= Gaetano Giordano =

American businessman

Gaetano Giordano in 1957

Gaetano Paul "Tommy" Giordano Sr. (December 29, 1918 – August 26, 1996) was a Philadelphia businessman who served three terms on the Philadelphia City Council as a Democrat.

Giordano was born in Philadelphia in 1918, the oldest son of Italian immigrants Paul and Frances Giordano. He was educated at St. Paul's Roman Catholic School in South Philadelphia but left school after the ninth grade to join the family business, a produce and seafood stand in Philadelphia's Italian Market. He enlisted in the Army in February 1941 and served as a parachute instructor at Fort Benning in Georgia during World War II. He was badly injured in a training accident there, breaking both of his legs, and was discharged in 1944.

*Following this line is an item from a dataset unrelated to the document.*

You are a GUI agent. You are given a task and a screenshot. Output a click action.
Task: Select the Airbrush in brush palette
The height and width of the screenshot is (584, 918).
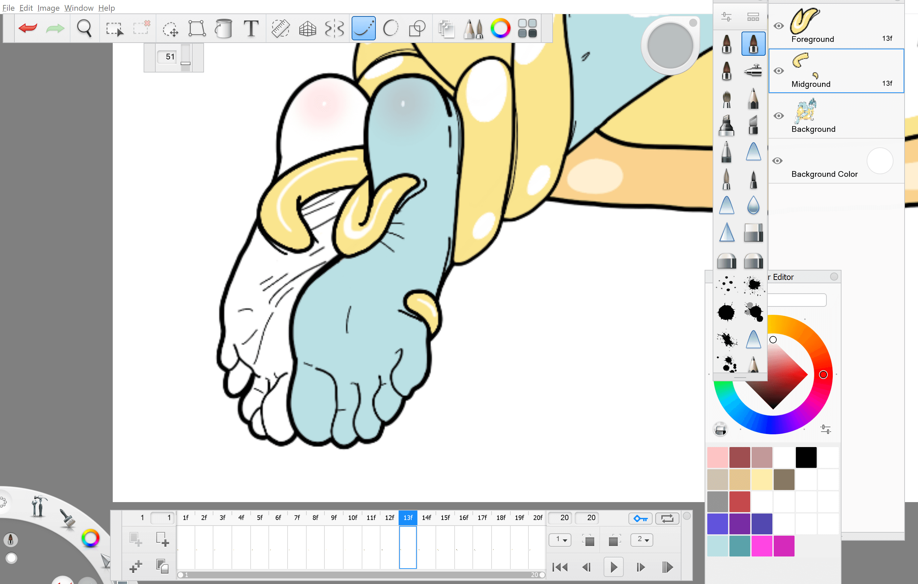coord(753,71)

After returning to the family business, Giordano became known as a community leader and became involved in local Democratic politics. In 1955, when he was the leader of the 2nd ward, party leaders nominated him for the city council from the 2nd district. The South Philadelphia district was, at the time, the only one held by Republicans after the Democrats' near-sweep in 1951. Four years later, Giordano took the seat for his party with 58% of the vote.

Giordano was known as an independent within the party, often having to work against intra-party rivals. He was reelected in 1959, increasing his share of the vote to 66%. He had no primary opponent that year but in 1963, ward leaders in the 2nd district tried to throw their weight behind another Democrat, claiming that Giordano was not responsive to their concerns. The Americans for Democratic Action, a progressive group, also attempted to deny Giordano renomination in a citywide effort to nominate more progressive candidates to the city council. The ward leaders' efforts were unsuccessful and Giordano defeated the ADA-backed candidate, David Savitt, by a five-to-one margin in the May primary election. At the general election in November, Giordano was re-elected, albeit with a reduced share of the vote: 57%.

In his third term, Giordano was accused of collusion with organized crime elements in his district. After police raided three gambling dens in South Philadelphia, the officer in charge of the raids was abruptly transferred across the city. He blamed Giordano, stating in a newspaper interview that the establishments were "protected" by the councilman. Giordano denied the charges. A week later, the officer was arrested and convicted of procurement of prostitution, which he claimed was retaliation by Giordano.

In 1967, the Democratic City Committee backed City Controller Alexander Hemphill for mayor, but Giordano joined many ward leaders in promoting the candidacy of incumbent mayor James Tate instead. Tate defeated Hemphill in the primary that May; Giordano had no primary opposition himself. Tate also defeated his Republican opponent in the general election that fall. Giordano, now running in the 1st district because of redistricting, was not so fortunate, losing narrowly to Republican Benjamin Curcuruto.

Giordano returned to his produce business and survived a bout with throat cancer in the 1970s. His son, Gaetano Jr., ran for city council as a Republican in a 1984 special election, but lost to Democrat Angel L. Ortiz. Giordano continued to put in long hours at the family business until his death in 1996 of a heart attack. After a funeral at St. Paul's Church, he was buried in Saints Peter and Paul Cemetery in Marple Township, Pennsylvania.